::: GIVEN PASSAGE

# C5 99 A6 Avant Sunroof opens very slowly but struggles to close.



## fathertime92 (Mar 14, 2013)

hi everyone i am a new owner of a 99 a6 avant and i am already having problems with the sunroof. gotta love audi lol. the sun roof motor struggles to open and it does not want to close, half way into closing it opens back up. i checked for debris on the track and there was nothing hindering it. after numerous tries of trying to close it the sunroof motor started making a loud noise, like it was struggling or the teeth was slipping idk how to explain it but it was more of a crackling sound. when i closed it manually using the hand crank provided on the fuse box panel, i noticed the rear driver corner of the glass panel was flush against the roof as it should be but the other side was not, it was raised up 1/4 of an inch against the roof. i dont want to take it to the dealer ship and i already tried to take the motor out but that is impossible without taking the headliner off. any suggestions are appreciated on how to align the sunroof back into place. if you had this problem please let me know how you fixed it, its my first car i would love for it to actually work


----------



## audifirst (Apr 10, 2006)

there are cables that run around the sunroof and guides that slide on the track and they are attached to cable, possibly on one side they are breaking off which you have notice height difference when sliding , there are no repair kits available , most likely at some point you will need to replace entire sunroof , but you can try to replace the motor first and see if that helps if not then you need to replace the unit, you can find at junkyard used sunroofs and replace yourself, 
to replace motor try to remove the dome light to see if there is enough room to remove the motor..


----------



## fathertime92 (Mar 14, 2013)

Thank you for the response. As I have mentioned I took the dome lights off to access the motor to manually crank the sunroof back shut. when i went to remove the motor, there was a slight problem. there is a panel that is a part of the trim for the dome lights that runs right on top of the motor. I took out 2 of the 3 T25 torx screws but the third one is inaccessible due to that panel going straight across it. The trim for the dome lights unfortunately is apart of the headliner, why audi decided this was the best way to go is beyond me . I'm avoiding taking the whole headliner off but I realize it must be done in order for me to anything. Ill try and look at the cables and also look into the junk yards. Thanks again!


----------



## audifirst (Apr 10, 2006)

interesting looking at the repair manual they do not say nothing about dropping the headliner to remove motor , it shows only two screws that hold it, they mention removing the cover and dome to gain more room, but it seems they are wrong.. 
here I have found a video on youtube but it is for older A6


----------



## fathertime92 (Mar 14, 2013)

I have already seen that video. It was actually where I got the idea to take the motor out hoping for an easy fix like in the video. I wish it was simple like it was in the older a6. I've done some extensive research on the c5 models but no I seems to have done the motor swap. but thank you anyways!


----------

::::::
::: INFORMATION PROVIDED

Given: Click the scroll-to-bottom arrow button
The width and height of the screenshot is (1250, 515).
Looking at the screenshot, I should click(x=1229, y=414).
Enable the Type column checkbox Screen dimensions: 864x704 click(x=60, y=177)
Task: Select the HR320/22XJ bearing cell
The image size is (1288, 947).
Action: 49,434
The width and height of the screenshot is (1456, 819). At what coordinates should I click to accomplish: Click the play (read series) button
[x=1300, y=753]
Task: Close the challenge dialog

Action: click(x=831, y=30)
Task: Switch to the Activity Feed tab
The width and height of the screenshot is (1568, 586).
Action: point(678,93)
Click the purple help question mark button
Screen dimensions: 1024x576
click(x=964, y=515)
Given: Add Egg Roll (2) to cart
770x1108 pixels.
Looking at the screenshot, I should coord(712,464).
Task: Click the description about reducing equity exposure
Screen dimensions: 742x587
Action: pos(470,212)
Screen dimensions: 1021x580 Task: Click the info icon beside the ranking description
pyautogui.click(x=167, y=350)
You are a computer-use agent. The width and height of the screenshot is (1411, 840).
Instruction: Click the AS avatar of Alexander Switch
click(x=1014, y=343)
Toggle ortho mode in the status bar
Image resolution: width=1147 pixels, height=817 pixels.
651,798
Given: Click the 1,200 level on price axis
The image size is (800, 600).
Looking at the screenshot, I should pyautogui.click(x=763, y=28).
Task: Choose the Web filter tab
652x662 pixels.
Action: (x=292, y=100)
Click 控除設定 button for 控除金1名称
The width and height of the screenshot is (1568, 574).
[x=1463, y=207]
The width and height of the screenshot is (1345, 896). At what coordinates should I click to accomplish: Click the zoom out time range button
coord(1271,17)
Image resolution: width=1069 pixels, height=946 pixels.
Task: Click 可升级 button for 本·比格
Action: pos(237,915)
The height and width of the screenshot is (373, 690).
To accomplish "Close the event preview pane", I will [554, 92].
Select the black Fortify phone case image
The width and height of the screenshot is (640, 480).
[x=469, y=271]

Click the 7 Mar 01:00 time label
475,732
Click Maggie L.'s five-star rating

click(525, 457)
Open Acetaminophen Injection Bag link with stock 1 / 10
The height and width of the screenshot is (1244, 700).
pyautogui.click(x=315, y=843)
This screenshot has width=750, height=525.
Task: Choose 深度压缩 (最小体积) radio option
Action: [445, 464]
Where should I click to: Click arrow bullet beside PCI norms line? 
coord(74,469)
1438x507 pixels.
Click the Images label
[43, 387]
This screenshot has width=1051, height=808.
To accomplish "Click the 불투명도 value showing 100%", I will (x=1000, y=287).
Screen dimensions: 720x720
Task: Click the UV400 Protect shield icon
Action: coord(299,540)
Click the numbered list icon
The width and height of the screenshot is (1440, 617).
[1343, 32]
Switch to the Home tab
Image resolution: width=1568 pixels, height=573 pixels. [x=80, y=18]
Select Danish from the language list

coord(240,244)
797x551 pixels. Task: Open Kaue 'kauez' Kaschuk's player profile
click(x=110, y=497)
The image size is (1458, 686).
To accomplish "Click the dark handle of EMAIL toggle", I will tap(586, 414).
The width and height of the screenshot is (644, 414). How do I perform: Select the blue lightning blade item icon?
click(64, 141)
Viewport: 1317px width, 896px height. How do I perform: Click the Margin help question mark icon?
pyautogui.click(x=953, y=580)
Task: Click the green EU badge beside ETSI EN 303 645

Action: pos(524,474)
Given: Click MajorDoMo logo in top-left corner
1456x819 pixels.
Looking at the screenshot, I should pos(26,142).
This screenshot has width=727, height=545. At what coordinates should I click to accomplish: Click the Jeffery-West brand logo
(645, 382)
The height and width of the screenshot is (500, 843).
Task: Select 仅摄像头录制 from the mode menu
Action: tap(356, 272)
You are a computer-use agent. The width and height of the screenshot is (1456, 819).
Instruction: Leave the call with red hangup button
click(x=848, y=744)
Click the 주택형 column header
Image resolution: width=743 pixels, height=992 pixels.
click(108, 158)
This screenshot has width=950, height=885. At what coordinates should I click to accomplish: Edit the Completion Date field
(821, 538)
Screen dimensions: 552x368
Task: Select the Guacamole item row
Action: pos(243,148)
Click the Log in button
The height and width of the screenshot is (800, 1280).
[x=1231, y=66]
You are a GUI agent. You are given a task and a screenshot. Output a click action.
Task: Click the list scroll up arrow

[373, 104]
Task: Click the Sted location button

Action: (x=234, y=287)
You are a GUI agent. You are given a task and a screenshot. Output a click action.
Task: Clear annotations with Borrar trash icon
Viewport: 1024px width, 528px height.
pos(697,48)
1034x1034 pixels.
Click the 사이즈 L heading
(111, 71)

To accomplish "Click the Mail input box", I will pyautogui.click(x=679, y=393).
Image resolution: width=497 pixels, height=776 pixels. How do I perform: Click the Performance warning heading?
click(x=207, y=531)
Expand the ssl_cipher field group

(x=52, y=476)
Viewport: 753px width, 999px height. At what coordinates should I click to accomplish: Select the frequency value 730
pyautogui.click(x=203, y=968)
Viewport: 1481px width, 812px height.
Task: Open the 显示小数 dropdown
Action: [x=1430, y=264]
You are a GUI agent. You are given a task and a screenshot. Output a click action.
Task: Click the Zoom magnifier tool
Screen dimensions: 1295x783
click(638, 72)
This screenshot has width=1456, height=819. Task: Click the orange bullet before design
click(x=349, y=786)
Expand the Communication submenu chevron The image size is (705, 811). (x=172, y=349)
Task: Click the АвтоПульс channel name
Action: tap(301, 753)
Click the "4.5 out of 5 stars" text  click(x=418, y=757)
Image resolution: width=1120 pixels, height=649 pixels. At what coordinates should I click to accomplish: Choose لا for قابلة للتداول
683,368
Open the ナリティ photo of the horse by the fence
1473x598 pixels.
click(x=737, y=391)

::::::

Answer these from the sunroof thread:
1. How far was the raised side of the glass panel sitting up against the roof?
2. What type of screws did the owner take out while trying to remove the motor?
3. According to the repair manual, how many screws hold the motor?
Answer from the thread alone.

* [REPLY TO THE EXERCISE]:
1. 1/4 of an inch
2. T25 torx screws
3. Two